Book ReViews: The Unseen Leopard
‘The Unseen Leopard’ is a real winner
Cape Times October 7, 2010.
The Unseen Leopard is one of those rare novels that manages to almost seamlessly integrate multiple themes and narratives without becoming contrived or clumsy. The central theme is that of the relationship between educational publisher Samantha Campbell and her dead sister, Melissa.
Their parents die when Sam is 24, and Sam has to come to terms with the fact that she is “mother, father and big sister to Melissa”, and is legally made Melissa’s guardian.

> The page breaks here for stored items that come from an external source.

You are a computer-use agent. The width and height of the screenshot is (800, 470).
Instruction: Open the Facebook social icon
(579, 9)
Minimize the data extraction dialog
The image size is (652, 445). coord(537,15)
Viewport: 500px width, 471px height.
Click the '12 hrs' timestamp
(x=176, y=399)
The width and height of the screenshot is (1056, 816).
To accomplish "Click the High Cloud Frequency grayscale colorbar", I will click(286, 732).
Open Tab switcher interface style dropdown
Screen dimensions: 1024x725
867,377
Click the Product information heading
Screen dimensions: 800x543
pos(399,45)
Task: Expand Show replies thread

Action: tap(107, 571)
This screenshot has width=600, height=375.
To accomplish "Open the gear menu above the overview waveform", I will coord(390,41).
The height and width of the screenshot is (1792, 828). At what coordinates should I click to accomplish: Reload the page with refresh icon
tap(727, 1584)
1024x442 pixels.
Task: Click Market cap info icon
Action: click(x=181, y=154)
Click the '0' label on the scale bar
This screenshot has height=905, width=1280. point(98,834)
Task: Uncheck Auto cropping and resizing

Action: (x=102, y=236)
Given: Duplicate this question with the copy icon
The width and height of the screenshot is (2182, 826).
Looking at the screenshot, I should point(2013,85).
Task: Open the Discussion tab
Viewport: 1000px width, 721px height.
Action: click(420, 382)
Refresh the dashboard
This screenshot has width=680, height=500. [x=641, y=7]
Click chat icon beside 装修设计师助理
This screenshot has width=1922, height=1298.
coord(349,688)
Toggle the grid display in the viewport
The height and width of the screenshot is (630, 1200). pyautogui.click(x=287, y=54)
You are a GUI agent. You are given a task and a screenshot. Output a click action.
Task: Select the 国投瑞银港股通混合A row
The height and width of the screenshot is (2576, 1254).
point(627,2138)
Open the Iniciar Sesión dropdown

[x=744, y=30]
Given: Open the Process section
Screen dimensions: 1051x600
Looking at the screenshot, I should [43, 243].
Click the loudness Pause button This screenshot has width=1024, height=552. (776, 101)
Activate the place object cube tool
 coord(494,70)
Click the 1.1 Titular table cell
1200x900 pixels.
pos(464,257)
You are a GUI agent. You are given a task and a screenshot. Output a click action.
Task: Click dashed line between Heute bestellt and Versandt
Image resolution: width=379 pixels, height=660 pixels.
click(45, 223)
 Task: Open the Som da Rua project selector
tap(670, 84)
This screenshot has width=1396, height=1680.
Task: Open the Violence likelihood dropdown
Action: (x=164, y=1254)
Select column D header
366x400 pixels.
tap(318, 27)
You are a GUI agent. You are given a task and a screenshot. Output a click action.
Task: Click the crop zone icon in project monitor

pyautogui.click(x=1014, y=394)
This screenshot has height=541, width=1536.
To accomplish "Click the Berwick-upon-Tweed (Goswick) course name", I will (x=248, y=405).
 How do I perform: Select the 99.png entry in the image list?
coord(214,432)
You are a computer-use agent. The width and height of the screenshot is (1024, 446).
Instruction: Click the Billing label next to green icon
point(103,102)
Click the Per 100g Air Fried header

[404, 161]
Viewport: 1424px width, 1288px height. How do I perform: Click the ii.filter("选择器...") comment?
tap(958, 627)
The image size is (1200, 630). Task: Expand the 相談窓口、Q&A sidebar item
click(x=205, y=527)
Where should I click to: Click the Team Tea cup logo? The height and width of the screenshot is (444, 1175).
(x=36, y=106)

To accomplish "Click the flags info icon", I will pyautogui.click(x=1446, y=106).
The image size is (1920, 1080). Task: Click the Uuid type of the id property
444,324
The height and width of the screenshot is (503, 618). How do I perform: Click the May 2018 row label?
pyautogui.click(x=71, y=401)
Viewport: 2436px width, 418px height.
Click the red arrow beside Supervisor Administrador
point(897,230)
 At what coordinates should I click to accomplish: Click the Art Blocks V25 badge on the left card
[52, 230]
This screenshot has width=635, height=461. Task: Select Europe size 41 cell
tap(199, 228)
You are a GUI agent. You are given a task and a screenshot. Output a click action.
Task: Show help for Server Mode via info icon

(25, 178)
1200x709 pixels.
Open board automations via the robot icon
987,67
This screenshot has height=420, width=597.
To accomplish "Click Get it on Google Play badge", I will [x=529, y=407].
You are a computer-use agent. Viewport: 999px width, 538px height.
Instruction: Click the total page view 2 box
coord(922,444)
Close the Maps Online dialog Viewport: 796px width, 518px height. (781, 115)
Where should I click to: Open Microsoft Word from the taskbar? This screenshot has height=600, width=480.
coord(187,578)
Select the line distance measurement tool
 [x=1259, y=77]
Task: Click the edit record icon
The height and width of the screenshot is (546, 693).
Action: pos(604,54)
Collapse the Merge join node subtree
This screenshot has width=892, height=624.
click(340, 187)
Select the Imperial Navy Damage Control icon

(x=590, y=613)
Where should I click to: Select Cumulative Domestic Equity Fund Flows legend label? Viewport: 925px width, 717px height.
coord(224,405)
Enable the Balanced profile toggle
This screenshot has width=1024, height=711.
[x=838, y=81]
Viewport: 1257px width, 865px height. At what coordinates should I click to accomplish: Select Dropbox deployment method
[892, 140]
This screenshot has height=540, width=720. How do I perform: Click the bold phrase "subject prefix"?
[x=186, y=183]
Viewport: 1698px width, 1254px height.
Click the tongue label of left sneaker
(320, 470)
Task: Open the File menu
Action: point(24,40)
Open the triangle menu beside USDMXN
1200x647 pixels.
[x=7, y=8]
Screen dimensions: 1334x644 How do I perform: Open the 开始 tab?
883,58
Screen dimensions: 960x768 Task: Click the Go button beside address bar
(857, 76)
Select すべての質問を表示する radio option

Fast forward 16 years to the opening pages of the novel, and it is three years since Melissa died in a car crash on a remote mountain pass in a fictional version of the Baviaanskloof. Sam has just turned 40, and is barely able to cope with her grief and sense of loss.
There are many sub-themes: Sam can’t bear to go back to the family farm, Cedar Hills, in the fictional version of the Baviaanskloof, Elands Kloof. This was where Melissa was living, running a rural clinic, when she died. But pressure mounts on her to return as the locals go head to head with competing land use plans – one wants sport hunting, others want the entire area declared a conservancy, there are political pressures from, among others, the Stuurman family, who lost their land under apartheid and have recently had it returned to them.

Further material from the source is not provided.